Already, California’s gasoline prices are 45% above the national average. The national average on April 23 for a gallon of regular unleaded was $4.03, while it’s a U.S.-leading $5.85 in California. And there’s a $2 gap between diesel prices in California compared to the national average, $7.49 per gallon versus $5.47.
Despite the geographical and regulatory challenges of building new fuel pipelines to California, several projects have popped up to help fill the gaps left by the refinery closures.
Phillips 66 and Kinder Morgan plan to build the Western Gateway Pipeline System from Texas to Phoenix and southern California. Pipeline developers ONEOK and HF Sinclair are both weighing competing projects.
But the Western Gateway project isn’t slated for completion until 2029, so bridging that gap will prove to be the challenge, De Haan said.
“It’s great news for California because they’ll have better-connected markets,” De Haan said. “California will be a little bit less of a petro island.”
Kinder Morgan CEO Kim Dang said on the company’s earnings call this week that the war in the Middle East highlights the need for the project.
“California has to import some of its supply, and that makes it subject to the variability in global markets,” Dang said. “Instead of bringing in a fair amount of product over the water, they’ll now be bringing in supply from Texas and from the eastern United States.

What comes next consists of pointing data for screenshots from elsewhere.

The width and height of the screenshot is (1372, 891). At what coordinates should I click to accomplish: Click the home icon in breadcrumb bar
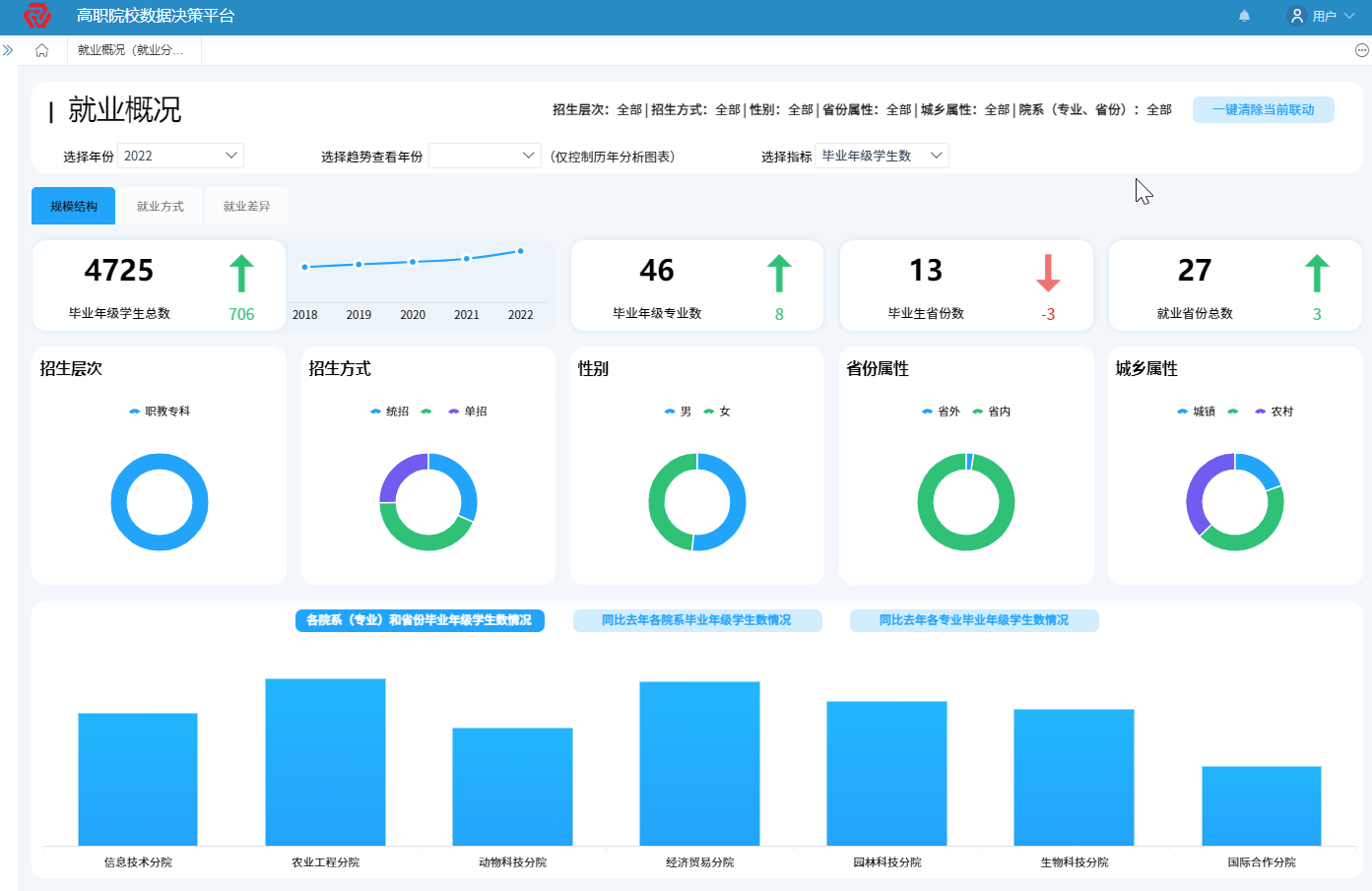(41, 50)
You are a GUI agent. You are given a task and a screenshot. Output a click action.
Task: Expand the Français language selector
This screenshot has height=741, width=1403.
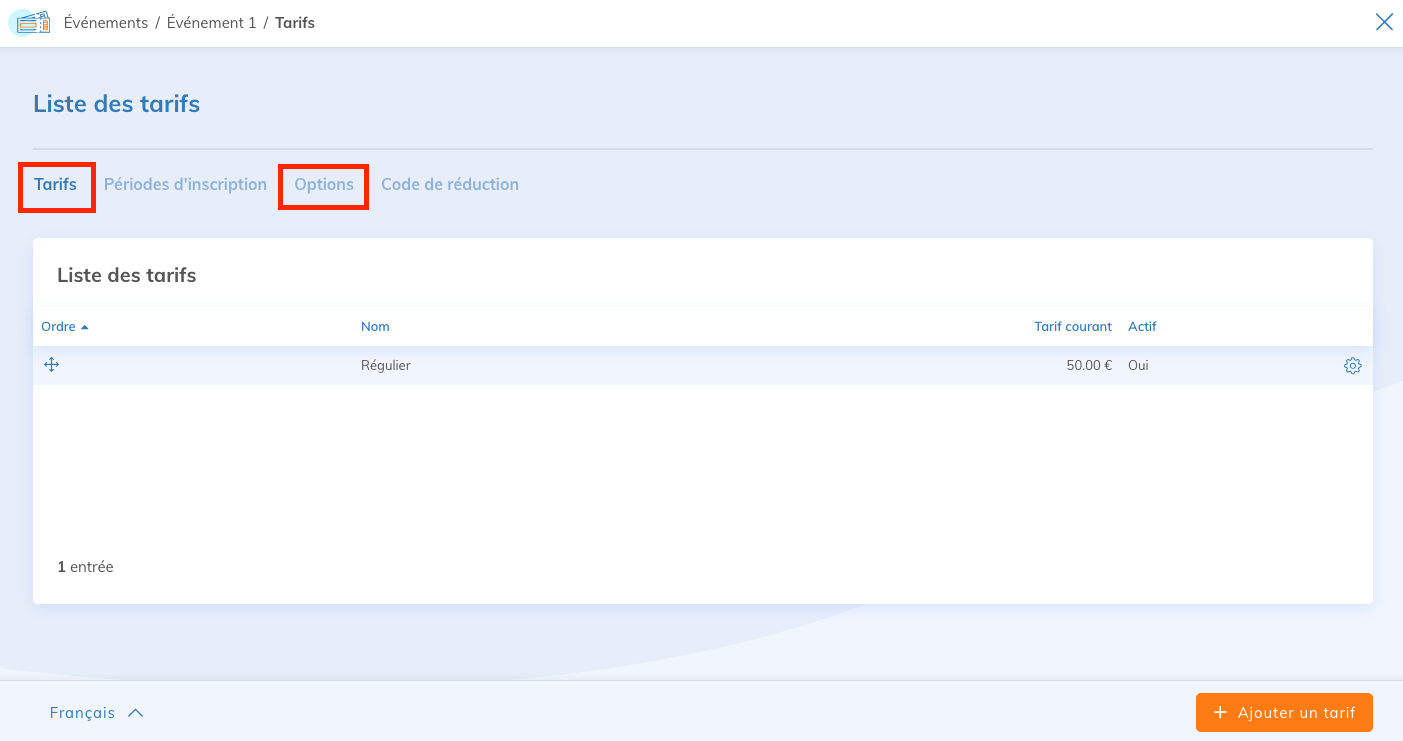(x=97, y=713)
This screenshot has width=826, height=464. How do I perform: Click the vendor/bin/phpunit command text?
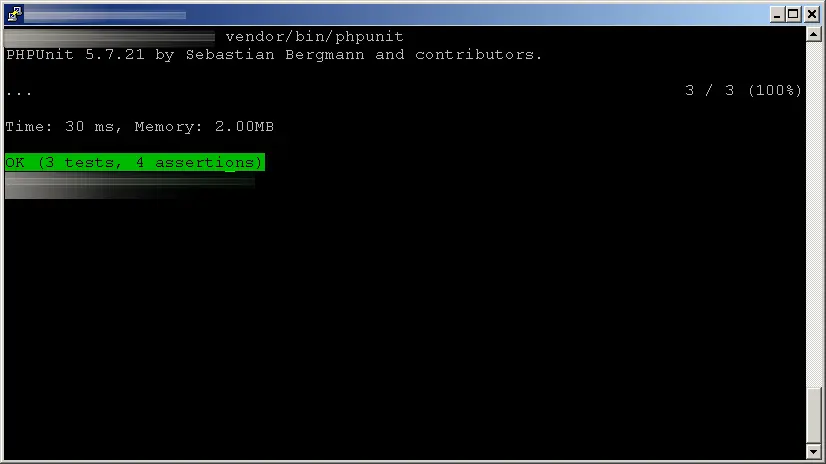click(x=314, y=36)
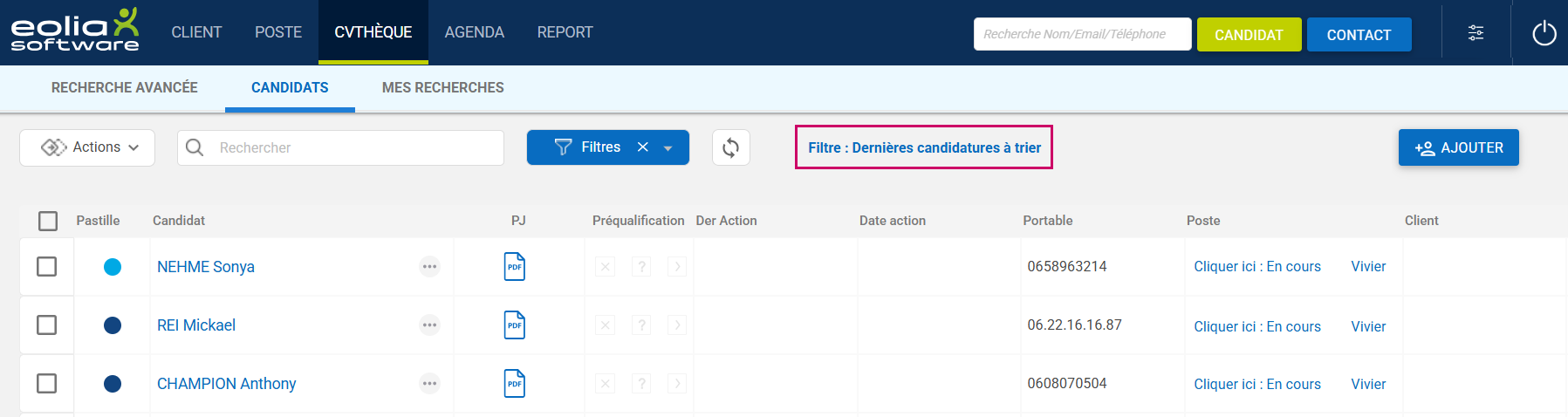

The other thing it does is it serves the Phoenix market, which is also right now reliant on the California refining capacity.
“I think it’s a great solution for California and for Arizona to be able to access domestic supply, as opposed to having to be reliant on the international market,” Dang added.
In the immediacy though, Pickering fears the world is still “dangerously complacent” about the war and the greatest energy supply shock in history. Oil and fuel shortages are almost guaranteed at least through the end of this year, and Pickering doesn’t see a peace deal occurring overnight.
“If they don’t [make a deal], in a month or two, the problems that we’re seeing in Asia are going to be everywhere,” Pickering said. And, if June is when shortages really kick in, well, “June is a day closer every day.”